Говорит будто бы Ратимиру. Но глазом на воев косит и говорит так, чтобы они слышали. А пальцы же мечутся за стрелами и лук со стоном гнется под его рукой, бросая стрела в цель.
— В бою, понятное дело, не в чурку, не в доску стрелы мечешь, в человека. Можно и не угадать. Но когда стрел вдвое, в пятеро больше летит и каждая в око угодить может, не у всякого решимости хватит на встречу смерти бежать. Стрела ведь не скажет, в кого она высматривает и выцеливает.
Почти слово в слово выпалил дедкову науку. И плаху пока говорил, всю стрелами утыкал. Ни одна мимо не прошла, хотя все видели, что почти не следил, всем казалось, куда стрелу целит и куда она летит.
— А теперь сами попробуйте можете пока не спешить. Пусть руки при выкнут. Но через день за каждую потерянную стрелу бегать до реки и обратно заставлю. Сколько стрел уроните мимо, столько раз и бегать будете. Пока в чем есть, а там и в полном доспехе.
Ратимир, услышав это, даже крякну. Сурово рассудил Радогор.
— И вовсе не сурово. — пробился в сознание голос парня. — Пусть лучше от меня бегают, чем от врага. Со мной дедко Вран куда строже обходился. А это все равно, что рукой по голове погладил.

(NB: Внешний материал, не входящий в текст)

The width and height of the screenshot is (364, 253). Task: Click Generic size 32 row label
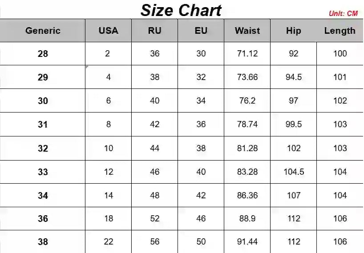coord(43,149)
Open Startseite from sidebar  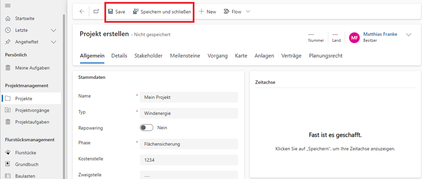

Затаил дыхание и в оба глаза уставился на Радогора. Подумал, что может ослышался? Сам так подумал. Но Радогор стоит, как ни в чем не бывало. И пристально следит за тем, как тянут длинные, обмотанные берестой боевые луки, дружинники Смура.
— Так быстрее запомнят — Уже в полный голос заметил он Ратимиру. — А иначе не наука, а забава. И бегать попривыкнут.
Понятное дело, быстрей запомнят, не мог не согласиться с ним старшина, растягивая, как учил радогор, лук Охляби. Не привычно. Но зато пальцы всегда в одном месте. Выцеливать не надо. Води луковищем и руку прями.
— И с коня за спину бить сподручней. Но лук короче должен быть. Такой мешать будет.
Снова услышал он голос Радогор .
— Встань спиной и испытай.
Испытал. Сноровки нет, но стрела сама из пальцев рвется.
Охлябя теребит старшину за рукав.
— Сударь старшина. Лук то мой. — И не сдержался, уколол. — А ну, как не угадаешь в чурку и погонит тебя Радогор до реки-
— Сбегаю…
Воины при словах Охляби сдержанно, так, чтобы не обидеть Ратимира, непотребной веселостью, заулыбались.
— И до коей поры прикажешь нам стрелы метать, сударь Радогор?
Это уж к нему Охлябя повернулся. Подумал, что и к нему с усмешкой. Заглянул в глаза. Глаза смотрели серьезно.
— Сегодня? Пока пальцы не заболят. А как попривыкнут, как огрубеют, то и дольше можно. Жизнь, Охлябя, твоя, а она чаще всего от одной стрелы зависит.